3 讨论3.1 茶树对有机氮和无机氮的吸收能力

氨基酸在土壤可溶性有机氮中占有一定的比例，有研究表明，由于植物根系无法单独吸收土壤中的碳，通过注射13C、15N 双标记氨基酸，若植物体内能够同时测出13C、15N 且两者间呈现一定的比例关系，则可认为植物能够直接吸收分子态氨基酸[23]，故采用13C、15N 双标记氨基酸示踪法可以排除15N 单标记氨基酸示踪法中有机氮可能在土壤中被微生物矿化为无机氮后才被植物吸收的可能性。本研究表明，施用13C、15N 双标记甘氨酸处理的茶苗地下部和整株均检出13C 和15N 增量，且在施用后 2 h 和 6 h 的13C 增量/15N 增量均接近于理论上的 1∶1 值，说明13C、15N 双标记甘氨酸中的13C 已伴随着茶苗对分子态甘氨酸的吸收而进入根系内部，这一现象有力地证明了供试茶苗可以从土壤中吸收完整的甘氨酸分子。本研究还表明，在施用13C、15N 双标记甘氨酸后 72 h 的茶苗中13C 增量明显低于15N 增量，这是因为本研究中采用的 2-13C-15N-甘氨酸标记的是非羧基碳，相较标记羧基碳能够有效减少氨基酸在植物体内进行脱羧反应而损失13C，但非羧基碳也会通过脱氨基作用和三羧酸循环进行呼吸作用使13C 损失[24]，故被茶树吸收的13C 在经历一定时间后会因呼吸作用和新陈代谢作用分解而下降，导致 72 h 茶苗吸收甘氨酸中13C 测定值低于实际吸收值。

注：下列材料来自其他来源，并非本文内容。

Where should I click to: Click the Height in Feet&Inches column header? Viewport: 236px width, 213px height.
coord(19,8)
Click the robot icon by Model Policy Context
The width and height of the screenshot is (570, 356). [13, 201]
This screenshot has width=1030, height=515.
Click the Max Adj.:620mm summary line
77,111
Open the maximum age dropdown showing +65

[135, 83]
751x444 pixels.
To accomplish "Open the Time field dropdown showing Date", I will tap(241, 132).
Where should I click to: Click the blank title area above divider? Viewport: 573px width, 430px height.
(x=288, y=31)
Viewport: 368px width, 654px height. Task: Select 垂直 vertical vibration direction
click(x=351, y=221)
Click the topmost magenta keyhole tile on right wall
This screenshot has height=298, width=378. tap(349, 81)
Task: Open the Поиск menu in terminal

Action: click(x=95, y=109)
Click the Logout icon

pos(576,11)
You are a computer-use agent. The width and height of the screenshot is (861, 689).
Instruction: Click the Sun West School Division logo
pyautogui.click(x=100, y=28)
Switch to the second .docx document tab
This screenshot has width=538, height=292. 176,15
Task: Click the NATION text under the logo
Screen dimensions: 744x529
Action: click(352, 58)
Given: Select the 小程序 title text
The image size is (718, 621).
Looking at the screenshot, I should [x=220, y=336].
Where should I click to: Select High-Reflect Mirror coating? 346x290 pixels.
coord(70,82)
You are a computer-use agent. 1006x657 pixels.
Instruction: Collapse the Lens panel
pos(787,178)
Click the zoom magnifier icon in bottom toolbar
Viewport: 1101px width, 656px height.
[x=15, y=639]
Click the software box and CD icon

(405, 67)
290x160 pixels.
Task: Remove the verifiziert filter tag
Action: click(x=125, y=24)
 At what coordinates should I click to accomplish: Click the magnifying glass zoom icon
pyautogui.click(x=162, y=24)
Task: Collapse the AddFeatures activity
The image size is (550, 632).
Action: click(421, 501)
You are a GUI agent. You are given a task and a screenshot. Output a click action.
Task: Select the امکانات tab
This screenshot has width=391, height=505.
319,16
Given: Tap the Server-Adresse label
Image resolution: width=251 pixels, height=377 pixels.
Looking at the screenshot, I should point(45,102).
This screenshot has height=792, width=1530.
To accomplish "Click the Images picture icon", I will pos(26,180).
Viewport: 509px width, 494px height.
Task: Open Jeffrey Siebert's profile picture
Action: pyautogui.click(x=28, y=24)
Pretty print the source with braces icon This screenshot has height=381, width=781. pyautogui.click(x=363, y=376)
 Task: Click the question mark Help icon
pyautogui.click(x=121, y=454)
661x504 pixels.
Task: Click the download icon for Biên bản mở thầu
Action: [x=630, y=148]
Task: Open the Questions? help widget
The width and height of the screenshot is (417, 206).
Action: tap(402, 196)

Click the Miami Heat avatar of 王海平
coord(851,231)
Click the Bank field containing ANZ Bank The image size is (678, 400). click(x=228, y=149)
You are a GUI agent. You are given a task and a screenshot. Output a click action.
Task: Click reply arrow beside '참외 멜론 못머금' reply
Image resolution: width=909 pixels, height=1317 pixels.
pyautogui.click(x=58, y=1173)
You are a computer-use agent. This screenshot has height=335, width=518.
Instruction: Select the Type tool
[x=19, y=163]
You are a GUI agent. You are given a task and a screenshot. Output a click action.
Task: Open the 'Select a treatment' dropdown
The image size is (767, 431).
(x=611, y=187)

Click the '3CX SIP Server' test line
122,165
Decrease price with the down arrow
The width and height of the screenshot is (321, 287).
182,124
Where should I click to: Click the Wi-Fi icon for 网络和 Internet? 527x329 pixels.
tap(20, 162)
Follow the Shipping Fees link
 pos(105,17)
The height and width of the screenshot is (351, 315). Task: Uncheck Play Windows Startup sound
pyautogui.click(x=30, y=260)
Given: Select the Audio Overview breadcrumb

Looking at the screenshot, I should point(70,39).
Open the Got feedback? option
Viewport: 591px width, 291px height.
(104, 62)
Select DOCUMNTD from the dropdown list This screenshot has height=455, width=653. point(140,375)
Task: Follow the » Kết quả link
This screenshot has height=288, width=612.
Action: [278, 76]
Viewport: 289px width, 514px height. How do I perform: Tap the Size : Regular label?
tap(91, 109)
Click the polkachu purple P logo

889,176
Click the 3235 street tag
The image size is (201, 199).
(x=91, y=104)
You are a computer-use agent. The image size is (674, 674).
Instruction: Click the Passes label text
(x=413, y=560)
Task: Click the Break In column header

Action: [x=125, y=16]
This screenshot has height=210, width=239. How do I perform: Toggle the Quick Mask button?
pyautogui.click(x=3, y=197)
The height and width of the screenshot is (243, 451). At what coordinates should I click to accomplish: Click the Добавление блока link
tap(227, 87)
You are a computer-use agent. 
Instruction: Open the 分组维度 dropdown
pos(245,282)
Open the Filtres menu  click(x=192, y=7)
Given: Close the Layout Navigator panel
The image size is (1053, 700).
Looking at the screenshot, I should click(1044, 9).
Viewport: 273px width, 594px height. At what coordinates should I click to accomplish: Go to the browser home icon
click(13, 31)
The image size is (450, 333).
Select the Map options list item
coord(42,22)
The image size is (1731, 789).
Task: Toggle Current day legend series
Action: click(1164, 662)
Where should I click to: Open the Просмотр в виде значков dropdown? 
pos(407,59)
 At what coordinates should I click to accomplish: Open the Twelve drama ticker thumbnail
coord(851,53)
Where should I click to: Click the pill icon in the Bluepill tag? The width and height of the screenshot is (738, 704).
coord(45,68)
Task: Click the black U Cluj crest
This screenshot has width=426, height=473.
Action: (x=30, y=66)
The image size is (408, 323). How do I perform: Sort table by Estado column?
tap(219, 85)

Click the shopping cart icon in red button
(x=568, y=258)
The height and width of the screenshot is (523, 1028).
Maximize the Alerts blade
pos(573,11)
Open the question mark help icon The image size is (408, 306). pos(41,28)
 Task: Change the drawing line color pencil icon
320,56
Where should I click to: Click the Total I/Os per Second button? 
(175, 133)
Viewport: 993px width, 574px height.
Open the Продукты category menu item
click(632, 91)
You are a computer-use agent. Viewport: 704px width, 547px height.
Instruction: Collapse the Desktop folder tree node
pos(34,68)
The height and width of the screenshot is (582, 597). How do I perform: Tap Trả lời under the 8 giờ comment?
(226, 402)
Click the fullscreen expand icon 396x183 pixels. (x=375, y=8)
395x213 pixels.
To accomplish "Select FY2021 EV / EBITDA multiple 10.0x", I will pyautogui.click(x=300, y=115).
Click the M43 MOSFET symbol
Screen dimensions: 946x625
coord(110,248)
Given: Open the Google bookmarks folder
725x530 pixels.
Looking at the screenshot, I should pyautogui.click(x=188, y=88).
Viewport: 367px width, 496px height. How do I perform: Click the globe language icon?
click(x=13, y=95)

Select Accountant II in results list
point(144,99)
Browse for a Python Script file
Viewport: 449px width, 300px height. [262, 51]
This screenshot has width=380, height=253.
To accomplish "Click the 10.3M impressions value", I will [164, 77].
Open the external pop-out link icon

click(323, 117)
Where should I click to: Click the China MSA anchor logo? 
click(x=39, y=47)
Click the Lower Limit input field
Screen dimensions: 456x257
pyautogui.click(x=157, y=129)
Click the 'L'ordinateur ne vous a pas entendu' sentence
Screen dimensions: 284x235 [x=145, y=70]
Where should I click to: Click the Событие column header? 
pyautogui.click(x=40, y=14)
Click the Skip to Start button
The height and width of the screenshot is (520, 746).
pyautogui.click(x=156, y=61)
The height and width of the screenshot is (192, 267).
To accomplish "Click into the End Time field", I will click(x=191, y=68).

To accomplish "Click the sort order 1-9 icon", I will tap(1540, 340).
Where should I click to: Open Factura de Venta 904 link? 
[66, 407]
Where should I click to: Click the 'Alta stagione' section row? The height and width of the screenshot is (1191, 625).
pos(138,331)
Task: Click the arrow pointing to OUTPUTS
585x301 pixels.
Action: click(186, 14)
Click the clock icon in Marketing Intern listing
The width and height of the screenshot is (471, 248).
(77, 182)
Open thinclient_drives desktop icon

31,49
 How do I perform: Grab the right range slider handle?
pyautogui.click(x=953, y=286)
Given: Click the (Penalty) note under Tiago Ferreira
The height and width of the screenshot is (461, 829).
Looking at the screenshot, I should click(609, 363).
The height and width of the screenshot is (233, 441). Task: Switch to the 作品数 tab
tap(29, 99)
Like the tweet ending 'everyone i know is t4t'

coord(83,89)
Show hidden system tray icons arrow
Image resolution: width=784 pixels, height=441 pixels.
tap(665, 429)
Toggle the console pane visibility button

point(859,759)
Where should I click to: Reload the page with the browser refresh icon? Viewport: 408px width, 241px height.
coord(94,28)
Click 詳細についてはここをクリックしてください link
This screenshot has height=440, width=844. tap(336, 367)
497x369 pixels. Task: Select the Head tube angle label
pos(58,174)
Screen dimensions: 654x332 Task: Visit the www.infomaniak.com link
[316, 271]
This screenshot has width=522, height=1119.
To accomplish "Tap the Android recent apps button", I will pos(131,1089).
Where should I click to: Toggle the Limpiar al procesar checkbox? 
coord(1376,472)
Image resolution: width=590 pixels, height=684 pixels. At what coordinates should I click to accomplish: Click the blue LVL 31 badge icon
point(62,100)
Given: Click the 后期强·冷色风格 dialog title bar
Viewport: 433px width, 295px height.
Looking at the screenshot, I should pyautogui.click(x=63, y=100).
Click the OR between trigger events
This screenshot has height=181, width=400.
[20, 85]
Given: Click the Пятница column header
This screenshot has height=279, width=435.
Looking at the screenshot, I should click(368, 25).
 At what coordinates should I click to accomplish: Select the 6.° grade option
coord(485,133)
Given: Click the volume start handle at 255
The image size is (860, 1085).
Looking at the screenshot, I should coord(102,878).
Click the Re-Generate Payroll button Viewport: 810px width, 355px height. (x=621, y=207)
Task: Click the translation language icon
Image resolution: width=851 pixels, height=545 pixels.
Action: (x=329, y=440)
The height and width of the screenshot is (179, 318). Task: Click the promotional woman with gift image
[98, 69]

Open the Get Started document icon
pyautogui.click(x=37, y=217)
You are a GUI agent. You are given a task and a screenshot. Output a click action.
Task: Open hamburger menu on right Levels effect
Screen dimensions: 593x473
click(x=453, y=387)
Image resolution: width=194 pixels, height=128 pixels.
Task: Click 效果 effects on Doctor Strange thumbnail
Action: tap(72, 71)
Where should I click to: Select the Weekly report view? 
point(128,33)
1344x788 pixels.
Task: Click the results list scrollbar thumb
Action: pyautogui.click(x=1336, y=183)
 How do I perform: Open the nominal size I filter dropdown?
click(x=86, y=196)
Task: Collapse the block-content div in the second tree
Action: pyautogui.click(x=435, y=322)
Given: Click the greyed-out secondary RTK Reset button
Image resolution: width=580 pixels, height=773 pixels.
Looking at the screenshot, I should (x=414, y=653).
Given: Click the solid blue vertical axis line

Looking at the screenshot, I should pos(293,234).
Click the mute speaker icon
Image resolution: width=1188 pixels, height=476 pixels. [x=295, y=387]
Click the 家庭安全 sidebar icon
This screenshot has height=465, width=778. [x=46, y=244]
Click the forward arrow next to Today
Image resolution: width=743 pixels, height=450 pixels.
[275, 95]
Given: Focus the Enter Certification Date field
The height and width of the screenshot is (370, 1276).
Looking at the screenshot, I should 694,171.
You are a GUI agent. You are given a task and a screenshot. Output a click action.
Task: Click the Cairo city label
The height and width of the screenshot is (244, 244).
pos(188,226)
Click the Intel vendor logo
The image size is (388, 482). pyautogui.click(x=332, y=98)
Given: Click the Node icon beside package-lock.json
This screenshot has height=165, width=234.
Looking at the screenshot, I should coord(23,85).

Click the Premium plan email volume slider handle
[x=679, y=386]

已有研究表明，自然界不同植物对铵态氮和硝态氮具有选择吸收特性[25]，茶树是喜氨的多年生植物，对铵态氮的吸收利用比硝态氮快，且在两种无机氮共存时，茶树优先吸收铵态氮[26]。本研究结果与已有的研究结论相一致，即供试茶树对铵态氮的吸收能力显著高于硝态氮。茶树的喜氨特性首先与其要求酸性的土壤环境密切相关，植物通过吸收利用铵态氮而释放出 H+而使土壤酸化[27]，故茶树喜氨特性有利于创造其适宜生长的酸性环境；其次，植物吸收利用硝态氮需要经过硝酸还原酶的还原过程，比吸收铵态氮需要更多能量[28]，致使茶树更易吸收耗能低的铵态氮；此外，植物体内对两种无机氮素的吸收运输途径不同，相关控制基因的表达受氮素形态影响[29]，植物对铵态氮和硝态氮的吸收均由两个不同的高亲和与低亲和转运系统调控，且随外界 NH4+和 NO3–的浓度高低交替起作用，硝态氮的高亲和转运系统还分为组成型和诱导型[30]，故茶树偏好吸收铵态氮可能与其无机氮吸收运输途径不同有关。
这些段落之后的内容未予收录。